"My secret being 97 years old is to eat what you want to eat, drink what you want to drink, and don't go to doctors," Hutner said.
Hutner has lived in Meyerland for more than 50 years. Before that, he served in the U.S. Army during World War II.
"I was the 10th one they pulled out of the bowl when they had the draft," he explained.
A year after he was drafted, Pearl Harbor was attacked.
Sergeant Major Raymond Hutner was put in charge of a battalion of 600 soldiers. He led four invasions in the Pacific.
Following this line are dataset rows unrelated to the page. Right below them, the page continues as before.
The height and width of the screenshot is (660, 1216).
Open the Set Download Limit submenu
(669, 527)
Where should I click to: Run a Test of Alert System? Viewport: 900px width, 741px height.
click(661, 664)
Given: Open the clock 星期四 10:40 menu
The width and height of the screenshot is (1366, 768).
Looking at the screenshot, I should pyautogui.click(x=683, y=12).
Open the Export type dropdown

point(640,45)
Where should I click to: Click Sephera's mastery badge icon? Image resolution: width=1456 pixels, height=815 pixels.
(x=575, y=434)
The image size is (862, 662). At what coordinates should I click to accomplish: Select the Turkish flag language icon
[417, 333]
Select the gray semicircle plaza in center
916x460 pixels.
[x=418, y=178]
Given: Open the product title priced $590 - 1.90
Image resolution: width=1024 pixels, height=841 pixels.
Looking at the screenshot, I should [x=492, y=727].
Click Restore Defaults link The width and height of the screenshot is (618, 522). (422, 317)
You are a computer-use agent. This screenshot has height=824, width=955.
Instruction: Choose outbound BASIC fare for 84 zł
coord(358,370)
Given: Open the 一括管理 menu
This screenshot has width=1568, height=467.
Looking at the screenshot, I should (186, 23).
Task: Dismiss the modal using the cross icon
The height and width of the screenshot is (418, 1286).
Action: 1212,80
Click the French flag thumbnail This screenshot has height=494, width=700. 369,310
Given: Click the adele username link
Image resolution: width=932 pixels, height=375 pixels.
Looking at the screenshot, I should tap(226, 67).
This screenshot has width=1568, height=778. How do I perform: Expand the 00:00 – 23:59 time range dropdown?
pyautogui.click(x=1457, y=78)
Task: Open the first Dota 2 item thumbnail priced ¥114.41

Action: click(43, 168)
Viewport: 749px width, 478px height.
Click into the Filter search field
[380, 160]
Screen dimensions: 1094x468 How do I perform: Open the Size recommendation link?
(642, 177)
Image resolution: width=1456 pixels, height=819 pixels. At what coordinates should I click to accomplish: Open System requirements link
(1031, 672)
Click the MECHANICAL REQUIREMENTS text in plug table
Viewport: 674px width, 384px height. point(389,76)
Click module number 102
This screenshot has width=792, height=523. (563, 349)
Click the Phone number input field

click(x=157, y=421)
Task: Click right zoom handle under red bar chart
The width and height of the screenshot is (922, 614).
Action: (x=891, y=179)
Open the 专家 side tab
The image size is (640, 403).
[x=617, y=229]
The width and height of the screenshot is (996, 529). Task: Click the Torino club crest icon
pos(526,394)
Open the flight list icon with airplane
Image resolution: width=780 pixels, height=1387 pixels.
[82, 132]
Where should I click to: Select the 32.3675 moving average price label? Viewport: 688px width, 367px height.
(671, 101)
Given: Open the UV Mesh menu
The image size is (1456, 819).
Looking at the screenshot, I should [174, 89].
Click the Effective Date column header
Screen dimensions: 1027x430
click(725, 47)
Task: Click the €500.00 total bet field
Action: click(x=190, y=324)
He was awarded the American Defense Medal, Good Conduct Medal, Asiatic-Pacific Theatre Ribbon with four bronze stars, Philippine Liberation Ribbon with two bronze stars, and four overseas bars.
But he never got any of his medals. His service card sat in a safe deposit box for more than 70 years.
"Medals didn't mean anything to me because all I wanted to do was get home," he explained.
And that brings us to the present time.
"I thought I would just do it myself," explained Hutner's friend and neighbor, Navy Commander Dr. Brett Perkison. "People like Raymond have provided a model for us as we build our own families and become citizens of this community."
Dr. Perkison ordered the medals his friend had earned. Surrounded by other neighbors, he presented them to Sgt. Major Hutner.
"I thought at this age I would be dead," Hutner explained. "Today made me so proud and happy."
Surely, this is proof that it's never too late to show gratitude.